EXERCISE BRIEF: Find the line containing "The height and" in the entries below. Reproduce that line and each one after it to the end, exactly, with no other lines.

---------- SOURCE MATERIAL ----------

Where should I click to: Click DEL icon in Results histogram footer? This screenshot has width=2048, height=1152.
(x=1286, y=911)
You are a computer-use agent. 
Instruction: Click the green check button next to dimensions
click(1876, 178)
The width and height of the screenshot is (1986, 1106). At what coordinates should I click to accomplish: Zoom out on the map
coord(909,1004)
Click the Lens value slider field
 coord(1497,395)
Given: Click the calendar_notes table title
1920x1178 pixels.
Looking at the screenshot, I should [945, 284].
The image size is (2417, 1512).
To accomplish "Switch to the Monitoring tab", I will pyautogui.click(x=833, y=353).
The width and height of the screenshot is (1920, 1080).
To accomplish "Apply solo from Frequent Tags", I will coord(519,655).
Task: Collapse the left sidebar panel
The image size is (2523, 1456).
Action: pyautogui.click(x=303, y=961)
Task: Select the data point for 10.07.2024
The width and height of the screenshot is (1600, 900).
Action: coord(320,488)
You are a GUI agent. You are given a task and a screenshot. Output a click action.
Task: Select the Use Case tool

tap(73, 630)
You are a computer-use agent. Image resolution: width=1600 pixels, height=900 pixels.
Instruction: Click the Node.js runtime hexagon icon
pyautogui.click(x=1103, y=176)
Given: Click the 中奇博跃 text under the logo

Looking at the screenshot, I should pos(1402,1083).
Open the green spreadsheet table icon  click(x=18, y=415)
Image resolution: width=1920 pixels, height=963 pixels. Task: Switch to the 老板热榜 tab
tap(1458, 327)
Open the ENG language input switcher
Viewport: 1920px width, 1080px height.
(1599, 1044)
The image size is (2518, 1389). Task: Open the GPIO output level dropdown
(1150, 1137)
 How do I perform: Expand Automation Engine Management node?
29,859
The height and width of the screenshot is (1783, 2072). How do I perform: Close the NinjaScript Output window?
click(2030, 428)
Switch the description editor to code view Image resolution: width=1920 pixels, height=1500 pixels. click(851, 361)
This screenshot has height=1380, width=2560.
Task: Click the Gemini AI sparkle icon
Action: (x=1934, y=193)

----------

SOLUTION TO THIS PROBLEM:
The height and width of the screenshot is (1783, 2072). How do I perform: Close the NinjaScript Output window?
click(2030, 428)
Switch the description editor to code view Image resolution: width=1920 pixels, height=1500 pixels. click(851, 361)
This screenshot has height=1380, width=2560.
Task: Click the Gemini AI sparkle icon
Action: (x=1934, y=193)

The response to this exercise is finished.